While the IEEE 754 single-precision format calls for 1 sign bit, 8 exponent bits and 23 mantissa bits for both data and "twiddle" manipulation, Altera's floating-point cores use the standard's extended precision arithmetic, with 1 sign bit, 8 exponent bits and 31 mantissa bits. Thus, the Altera FFT floating-point core will perform 36 x 36-bit-wide multiplies at 250-MHz cycle rates. Altera's Radix 4 core will achieve a 1,024-point transform in 25 microseconds, while the Radix 2 will take 50 microseconds.
The cores are meant to support designs that require powerful FFT processing capabilities, such as military radar, signal intelligence and industrial and medical systems. "Our customers previously used either off-the-shelf standard products or multiple compute engines-computer farms-with quad Altivec systems [PowerPC processors with vector-processing extensions] to process our wideband data," Langhammer said.
Satellite imaging is one of the biggest applications for floating-point processors , said Will Strauss, principal analyst at Forward Concepts (Tempe, Ariz.), a DSP market tracker. FFTs and FIR filters are the two most popular DSP operations, Strauss said. High resolution-a 65,000-point FFT-is required to find an airplane or missile battery hidden among the "ground clutter" on a battlefield, Strauss said.

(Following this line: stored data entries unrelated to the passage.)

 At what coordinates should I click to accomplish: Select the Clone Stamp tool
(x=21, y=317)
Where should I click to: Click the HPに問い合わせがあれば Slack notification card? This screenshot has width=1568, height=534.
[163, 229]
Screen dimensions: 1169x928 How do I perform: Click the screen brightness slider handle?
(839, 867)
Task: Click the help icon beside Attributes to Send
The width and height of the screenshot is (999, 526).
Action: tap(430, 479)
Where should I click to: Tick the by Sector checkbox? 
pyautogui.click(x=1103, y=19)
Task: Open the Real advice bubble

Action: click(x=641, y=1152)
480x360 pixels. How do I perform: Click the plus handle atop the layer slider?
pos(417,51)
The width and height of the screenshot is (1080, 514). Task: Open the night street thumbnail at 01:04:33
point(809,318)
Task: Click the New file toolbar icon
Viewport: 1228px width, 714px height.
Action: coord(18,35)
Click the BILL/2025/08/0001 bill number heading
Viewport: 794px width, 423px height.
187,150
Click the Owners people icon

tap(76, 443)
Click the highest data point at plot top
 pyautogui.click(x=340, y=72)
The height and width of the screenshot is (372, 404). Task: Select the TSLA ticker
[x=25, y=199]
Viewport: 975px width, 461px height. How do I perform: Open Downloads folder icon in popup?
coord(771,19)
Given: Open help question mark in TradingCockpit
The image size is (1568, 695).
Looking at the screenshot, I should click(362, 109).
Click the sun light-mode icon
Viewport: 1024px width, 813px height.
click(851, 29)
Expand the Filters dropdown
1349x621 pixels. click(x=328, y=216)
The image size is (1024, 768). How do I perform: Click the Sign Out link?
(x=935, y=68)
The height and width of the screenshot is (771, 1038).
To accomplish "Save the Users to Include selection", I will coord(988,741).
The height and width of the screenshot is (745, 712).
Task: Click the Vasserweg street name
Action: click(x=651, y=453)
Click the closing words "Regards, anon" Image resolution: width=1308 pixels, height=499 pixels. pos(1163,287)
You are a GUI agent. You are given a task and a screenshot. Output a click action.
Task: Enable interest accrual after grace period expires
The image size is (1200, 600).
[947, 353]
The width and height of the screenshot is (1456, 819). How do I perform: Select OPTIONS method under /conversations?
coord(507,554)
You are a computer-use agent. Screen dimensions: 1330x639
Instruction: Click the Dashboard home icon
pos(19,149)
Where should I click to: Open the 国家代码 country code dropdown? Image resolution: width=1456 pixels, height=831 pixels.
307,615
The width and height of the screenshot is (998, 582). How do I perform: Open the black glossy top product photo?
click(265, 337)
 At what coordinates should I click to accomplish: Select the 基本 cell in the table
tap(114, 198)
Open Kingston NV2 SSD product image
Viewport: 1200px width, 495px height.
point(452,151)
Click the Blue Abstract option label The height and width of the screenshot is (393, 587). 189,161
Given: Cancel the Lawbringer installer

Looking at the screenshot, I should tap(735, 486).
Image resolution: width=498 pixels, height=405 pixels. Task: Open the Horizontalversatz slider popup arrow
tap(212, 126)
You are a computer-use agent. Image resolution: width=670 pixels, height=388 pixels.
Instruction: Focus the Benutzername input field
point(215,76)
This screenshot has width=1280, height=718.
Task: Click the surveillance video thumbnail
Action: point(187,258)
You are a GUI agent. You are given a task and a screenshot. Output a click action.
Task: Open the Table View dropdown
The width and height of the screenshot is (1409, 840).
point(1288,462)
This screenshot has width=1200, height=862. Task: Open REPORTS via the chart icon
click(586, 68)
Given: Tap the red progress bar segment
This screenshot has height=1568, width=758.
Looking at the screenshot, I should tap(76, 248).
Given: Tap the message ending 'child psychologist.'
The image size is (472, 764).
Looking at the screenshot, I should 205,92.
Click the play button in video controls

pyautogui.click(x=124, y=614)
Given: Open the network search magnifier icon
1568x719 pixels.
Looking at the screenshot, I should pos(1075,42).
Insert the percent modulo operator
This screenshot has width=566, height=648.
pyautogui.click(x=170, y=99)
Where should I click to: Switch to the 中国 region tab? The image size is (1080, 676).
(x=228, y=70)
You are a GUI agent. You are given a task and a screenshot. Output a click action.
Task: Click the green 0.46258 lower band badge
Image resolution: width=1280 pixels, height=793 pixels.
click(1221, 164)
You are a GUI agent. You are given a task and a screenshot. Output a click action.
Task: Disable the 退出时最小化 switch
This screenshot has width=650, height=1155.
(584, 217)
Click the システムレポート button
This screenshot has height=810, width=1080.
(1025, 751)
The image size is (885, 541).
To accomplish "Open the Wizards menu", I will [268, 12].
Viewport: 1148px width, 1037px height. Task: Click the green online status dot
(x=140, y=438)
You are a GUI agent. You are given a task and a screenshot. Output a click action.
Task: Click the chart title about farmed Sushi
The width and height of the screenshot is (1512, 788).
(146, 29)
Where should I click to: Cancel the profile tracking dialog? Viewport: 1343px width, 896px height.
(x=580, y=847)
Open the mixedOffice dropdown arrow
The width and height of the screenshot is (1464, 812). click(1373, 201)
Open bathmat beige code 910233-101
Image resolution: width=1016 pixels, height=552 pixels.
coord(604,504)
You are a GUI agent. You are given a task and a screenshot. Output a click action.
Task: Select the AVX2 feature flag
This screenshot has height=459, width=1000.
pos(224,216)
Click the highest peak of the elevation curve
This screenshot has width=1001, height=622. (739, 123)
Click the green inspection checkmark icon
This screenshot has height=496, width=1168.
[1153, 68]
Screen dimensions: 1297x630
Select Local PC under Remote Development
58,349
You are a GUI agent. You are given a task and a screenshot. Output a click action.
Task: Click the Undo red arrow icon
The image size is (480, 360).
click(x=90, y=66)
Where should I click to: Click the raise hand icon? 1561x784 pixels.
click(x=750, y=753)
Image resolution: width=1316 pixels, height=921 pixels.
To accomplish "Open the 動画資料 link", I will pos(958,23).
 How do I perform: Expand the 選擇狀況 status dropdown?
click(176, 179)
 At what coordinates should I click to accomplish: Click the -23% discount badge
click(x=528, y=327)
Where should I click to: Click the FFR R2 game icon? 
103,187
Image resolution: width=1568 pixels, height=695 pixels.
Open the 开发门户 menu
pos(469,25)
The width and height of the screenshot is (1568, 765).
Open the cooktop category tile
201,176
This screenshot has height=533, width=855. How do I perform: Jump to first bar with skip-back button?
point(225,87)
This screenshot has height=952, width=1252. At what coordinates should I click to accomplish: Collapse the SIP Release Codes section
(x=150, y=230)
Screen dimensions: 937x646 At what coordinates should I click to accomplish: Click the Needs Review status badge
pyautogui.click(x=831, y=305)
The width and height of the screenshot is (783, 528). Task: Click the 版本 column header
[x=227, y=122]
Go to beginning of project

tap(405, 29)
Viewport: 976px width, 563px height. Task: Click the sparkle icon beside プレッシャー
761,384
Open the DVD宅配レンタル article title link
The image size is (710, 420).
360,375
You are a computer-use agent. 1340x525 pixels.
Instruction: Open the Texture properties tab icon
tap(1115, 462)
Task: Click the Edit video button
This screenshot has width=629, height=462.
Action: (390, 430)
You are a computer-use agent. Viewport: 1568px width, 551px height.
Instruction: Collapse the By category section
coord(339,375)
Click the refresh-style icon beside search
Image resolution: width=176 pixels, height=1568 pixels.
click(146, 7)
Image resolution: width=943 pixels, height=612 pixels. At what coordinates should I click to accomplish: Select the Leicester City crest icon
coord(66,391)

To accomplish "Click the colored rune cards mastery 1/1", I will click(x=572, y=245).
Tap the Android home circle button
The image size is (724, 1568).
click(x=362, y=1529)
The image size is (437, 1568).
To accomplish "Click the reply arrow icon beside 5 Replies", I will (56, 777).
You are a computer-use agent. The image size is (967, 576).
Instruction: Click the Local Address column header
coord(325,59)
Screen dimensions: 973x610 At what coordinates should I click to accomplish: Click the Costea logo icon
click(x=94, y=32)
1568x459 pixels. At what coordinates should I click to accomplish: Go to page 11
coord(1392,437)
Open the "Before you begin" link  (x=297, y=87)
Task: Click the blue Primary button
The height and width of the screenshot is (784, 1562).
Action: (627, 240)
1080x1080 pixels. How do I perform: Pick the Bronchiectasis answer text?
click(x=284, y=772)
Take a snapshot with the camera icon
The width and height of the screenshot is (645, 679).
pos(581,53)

Dedicated FFT devices like the Butterfly processor marketed by Sharp Microelectronics (Vancouver, British Columbia) are not "cheap chips," Strauss said. "They cost a few hundred dollars each." A few custom parts use an FPGA architecture to execute a floating-point operation, Strauss said, like one marketed by Texas Memory Systems Inc. (Houston), but Altera is the first to make such a part a "catalog item."
Altera said its Radix 4 core uses only about 10 percent of the resources in a midrange Stratix FPGA. The Radix 2 is half the size of the Radix 4. Additional versions of the cores are under development, the company said.